## Begin Data supplied

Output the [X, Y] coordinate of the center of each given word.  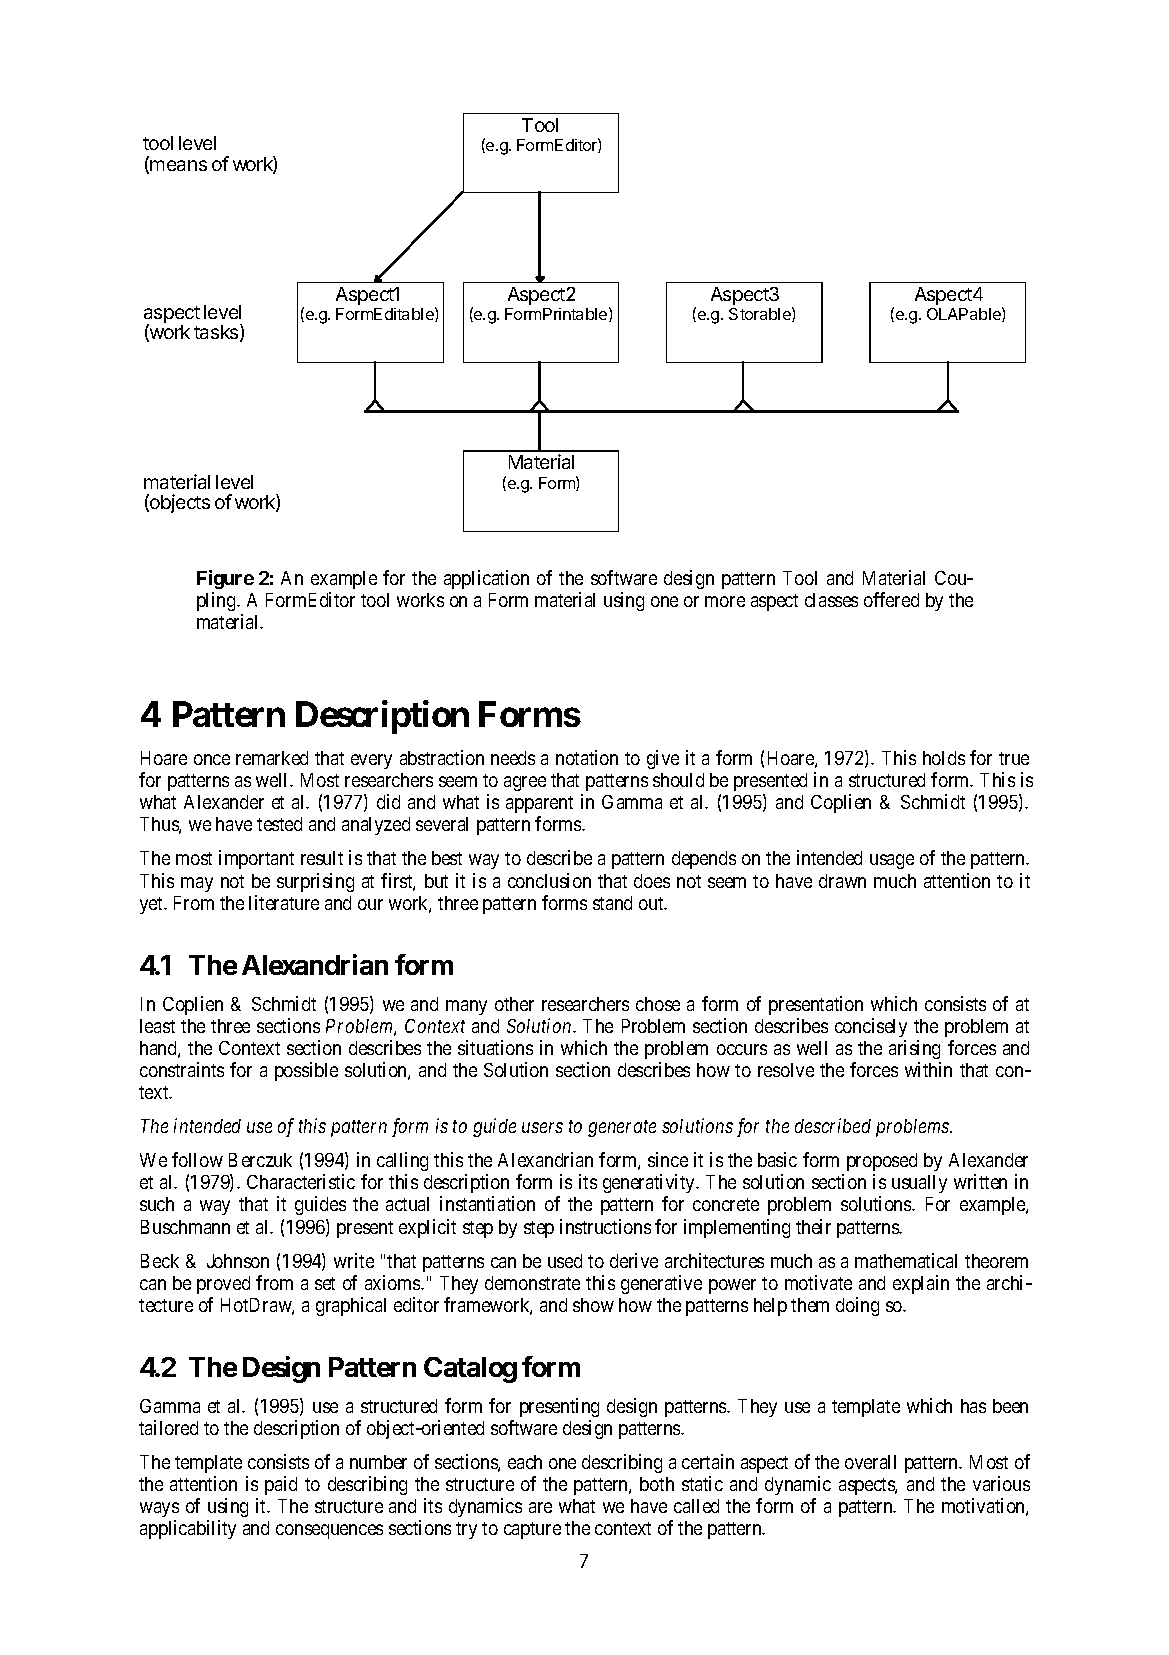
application [486, 579]
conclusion [549, 880]
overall [870, 1462]
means [178, 165]
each [525, 1462]
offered [891, 599]
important [256, 859]
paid [281, 1485]
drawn [842, 881]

## End Data supplied

Repeat every row above word for word, leaving out the picture.

Output the [X, Y] coordinate of the center of each given word.  
application [486, 579]
conclusion [549, 880]
overall [870, 1462]
means [178, 165]
each [525, 1462]
offered [891, 599]
important [256, 859]
paid [281, 1485]
drawn [842, 881]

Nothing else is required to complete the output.